▶ _CONSIGNES DE TRAVAIL_
A. Pour chacune des affirmations (i), (ii) et (iii), indiquez si le texte sur le malaise des policiers la confirme, en répondant par oui ou par non et en citant mot pour mot le passage qui tranche.
(i) Le constat de 2018 diffère de celui de 2013.
(ii) Des efforts de moyens ont été consentis pour la Justice et la lutte contre le terrorisme.
(iii) Les gendarmes et les policiers gardent intact leur moral.
B. Rédigez la suite du texte sur le malaise des policiers à partir de sa dernière phrase.

***** TEXTE PROPOSÉ

On assiste, depuis quelques semaines, à une vague de suicides sans précédent dans la police. Une jeune femme - Maggy Biskupski -, représentante des Policiers en colère, vient elle aussi de mettre fin à ses jours... Les faits semblent donc vous donner tragiquement raison ?
Malheureusement, le constat de 2018 est identique à celui de 2013.
Depuis, nous avons connu les attentats et il faut reconnaître qu’il y a eu quelques efforts en termes de moyens pour la Justice et la lutte contre le terrorisme.
Mais le cœur du problème réside dans la capacité de la société à répondre efficacement à la délinquance. La violence s’accentue et la réponse, lorsqu’il y en a une, est inadaptée au contexte sociétal.
Les forces de sécurité sont en première ligne et toujours confrontées à une réalité de plus en plus difficile. La situation des gendarmes et des policiers qui sont chargés de la sécurité publique au quotidien ressemble à celle du tonneau des Danaïdes.
Malgré l’énergie qu’ils déploient, ils sont atteints par le découragement.
Au-delà des moyens nécessaires pour améliorer les conditions de travail, ils doivent surtout bénéficier du soutien et de la considération de leurs chefs hiérarchiques et politiques.

**********
***** DONNÉES EXTRAITES

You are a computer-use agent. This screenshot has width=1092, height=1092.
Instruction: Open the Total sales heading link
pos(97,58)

**********
***** DONNÉES EXTRAITES

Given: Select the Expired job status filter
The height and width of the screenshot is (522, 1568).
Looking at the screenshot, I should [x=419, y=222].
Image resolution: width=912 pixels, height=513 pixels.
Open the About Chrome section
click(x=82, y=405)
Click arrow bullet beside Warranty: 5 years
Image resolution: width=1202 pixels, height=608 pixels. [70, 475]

**********

▶ _CORRIGÉ_
A.
(i) Non : « le constat de 2018 est identique à celui de 2013 ».
(ii) Oui : « il y a eu quelques efforts en termes de moyens pour la Justice et la lutte contre le terrorisme ».
(iii) Non : « ils sont atteints par le découragement ».

B.
La considération ne se résume pas à une déclaration médiatique. C’est un soutien lorsque les choses se passent mal, une prise en compte et un accompagnement individuels et pas une suspicion systématique, comme c’est le cas actuellement. En réalité, les forces de l’ordre ne bénéficient jamais de la présomption d’innocence car les médias et les censeurs, qui ne connaissent pas l’angoisse de prendre une décision en quelques secondes pour éviter le pire, exercent une pression considérable.
Les gendarmes et les policiers ont besoin de faire leur métier sereinement en sachant qu’ils ne seront pas « lâchés » en cas de coup dur. Ils ont besoin d’avoir confiance, et ça n’est plus le cas.
Or, une société qui ne protège pas ceux qui sont chargés de la défendre est une société en perdition.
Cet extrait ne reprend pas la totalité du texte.